> Problem to work on
Looking at the records below, state how many lines include the string "computer" and add nothing further.

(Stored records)
[Start of Attachment]

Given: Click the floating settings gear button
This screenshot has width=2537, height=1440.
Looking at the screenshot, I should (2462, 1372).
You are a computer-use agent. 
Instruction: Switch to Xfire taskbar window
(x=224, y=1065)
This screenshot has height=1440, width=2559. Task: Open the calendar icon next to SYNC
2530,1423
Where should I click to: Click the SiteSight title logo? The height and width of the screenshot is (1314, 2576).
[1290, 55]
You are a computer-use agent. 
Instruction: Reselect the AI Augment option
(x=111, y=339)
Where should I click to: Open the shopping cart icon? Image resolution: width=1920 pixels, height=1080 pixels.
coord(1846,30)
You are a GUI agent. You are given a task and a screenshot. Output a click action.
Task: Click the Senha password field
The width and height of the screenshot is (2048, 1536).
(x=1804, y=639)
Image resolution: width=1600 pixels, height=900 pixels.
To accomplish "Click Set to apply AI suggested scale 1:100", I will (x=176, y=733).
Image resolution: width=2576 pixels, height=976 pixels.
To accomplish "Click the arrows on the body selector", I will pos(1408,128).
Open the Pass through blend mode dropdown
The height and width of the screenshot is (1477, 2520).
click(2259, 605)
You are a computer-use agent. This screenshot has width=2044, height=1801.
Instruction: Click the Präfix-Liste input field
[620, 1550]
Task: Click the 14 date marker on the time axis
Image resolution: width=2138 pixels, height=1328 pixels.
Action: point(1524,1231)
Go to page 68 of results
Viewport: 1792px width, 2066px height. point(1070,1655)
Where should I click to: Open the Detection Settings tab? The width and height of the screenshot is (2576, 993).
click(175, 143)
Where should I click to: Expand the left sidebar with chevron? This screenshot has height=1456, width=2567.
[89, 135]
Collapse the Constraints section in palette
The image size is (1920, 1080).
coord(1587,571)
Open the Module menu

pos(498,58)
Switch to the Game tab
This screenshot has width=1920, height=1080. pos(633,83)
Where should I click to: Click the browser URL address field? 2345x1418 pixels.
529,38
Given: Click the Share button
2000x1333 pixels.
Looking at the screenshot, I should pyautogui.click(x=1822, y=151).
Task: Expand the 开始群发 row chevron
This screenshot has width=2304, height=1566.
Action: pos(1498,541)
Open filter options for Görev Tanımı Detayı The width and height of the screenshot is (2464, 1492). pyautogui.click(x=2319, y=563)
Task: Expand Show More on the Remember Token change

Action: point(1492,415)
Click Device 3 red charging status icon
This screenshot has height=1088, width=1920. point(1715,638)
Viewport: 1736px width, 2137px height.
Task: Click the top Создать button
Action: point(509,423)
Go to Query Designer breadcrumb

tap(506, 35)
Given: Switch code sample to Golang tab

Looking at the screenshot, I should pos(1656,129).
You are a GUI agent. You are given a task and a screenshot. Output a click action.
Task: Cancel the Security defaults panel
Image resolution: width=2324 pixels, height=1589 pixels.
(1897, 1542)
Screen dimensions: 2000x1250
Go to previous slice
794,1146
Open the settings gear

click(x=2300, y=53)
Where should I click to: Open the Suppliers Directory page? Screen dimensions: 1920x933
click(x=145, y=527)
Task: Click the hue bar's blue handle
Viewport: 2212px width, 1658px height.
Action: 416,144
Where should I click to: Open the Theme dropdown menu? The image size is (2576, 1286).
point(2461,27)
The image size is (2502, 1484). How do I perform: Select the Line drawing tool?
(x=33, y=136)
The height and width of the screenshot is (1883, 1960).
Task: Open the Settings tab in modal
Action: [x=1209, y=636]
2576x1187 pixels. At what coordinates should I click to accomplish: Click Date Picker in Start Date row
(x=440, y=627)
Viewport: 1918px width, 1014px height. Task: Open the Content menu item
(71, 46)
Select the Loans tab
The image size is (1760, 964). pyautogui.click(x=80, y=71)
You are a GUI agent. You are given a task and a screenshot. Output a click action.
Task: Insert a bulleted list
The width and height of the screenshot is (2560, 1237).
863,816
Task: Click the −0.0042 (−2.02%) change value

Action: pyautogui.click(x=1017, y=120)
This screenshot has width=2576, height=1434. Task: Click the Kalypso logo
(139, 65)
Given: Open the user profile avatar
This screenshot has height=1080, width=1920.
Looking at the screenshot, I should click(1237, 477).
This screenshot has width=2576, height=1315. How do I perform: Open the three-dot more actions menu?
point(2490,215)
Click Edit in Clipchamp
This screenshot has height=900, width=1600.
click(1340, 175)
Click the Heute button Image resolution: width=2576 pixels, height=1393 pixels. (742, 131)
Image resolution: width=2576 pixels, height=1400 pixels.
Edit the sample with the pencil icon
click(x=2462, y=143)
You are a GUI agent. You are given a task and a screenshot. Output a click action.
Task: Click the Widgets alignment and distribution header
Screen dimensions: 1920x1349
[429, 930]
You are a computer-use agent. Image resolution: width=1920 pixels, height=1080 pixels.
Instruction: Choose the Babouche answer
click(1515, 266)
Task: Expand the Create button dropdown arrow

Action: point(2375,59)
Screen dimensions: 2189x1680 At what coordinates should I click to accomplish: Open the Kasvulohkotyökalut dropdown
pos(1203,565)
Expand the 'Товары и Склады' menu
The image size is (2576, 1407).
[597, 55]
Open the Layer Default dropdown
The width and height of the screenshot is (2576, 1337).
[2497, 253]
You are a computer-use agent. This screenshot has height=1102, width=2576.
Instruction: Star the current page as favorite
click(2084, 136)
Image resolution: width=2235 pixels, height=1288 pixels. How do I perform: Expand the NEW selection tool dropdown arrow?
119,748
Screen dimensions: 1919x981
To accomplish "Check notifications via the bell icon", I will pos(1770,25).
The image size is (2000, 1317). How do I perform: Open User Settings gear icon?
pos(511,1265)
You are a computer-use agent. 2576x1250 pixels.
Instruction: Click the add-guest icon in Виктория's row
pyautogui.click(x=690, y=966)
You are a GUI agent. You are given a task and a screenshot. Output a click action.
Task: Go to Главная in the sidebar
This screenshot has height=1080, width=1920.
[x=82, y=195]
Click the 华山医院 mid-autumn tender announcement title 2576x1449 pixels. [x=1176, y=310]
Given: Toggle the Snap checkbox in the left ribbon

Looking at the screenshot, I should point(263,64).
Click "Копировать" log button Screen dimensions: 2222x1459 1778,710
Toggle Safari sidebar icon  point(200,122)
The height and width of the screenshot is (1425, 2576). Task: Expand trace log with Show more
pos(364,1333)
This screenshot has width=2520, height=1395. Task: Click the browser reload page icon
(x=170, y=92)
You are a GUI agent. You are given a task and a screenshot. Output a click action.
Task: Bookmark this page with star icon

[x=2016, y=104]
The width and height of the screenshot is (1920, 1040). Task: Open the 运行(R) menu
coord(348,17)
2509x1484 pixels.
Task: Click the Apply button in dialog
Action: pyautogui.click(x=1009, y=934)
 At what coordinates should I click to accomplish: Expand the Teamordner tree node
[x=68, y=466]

[End of Attachment]

> Task response
6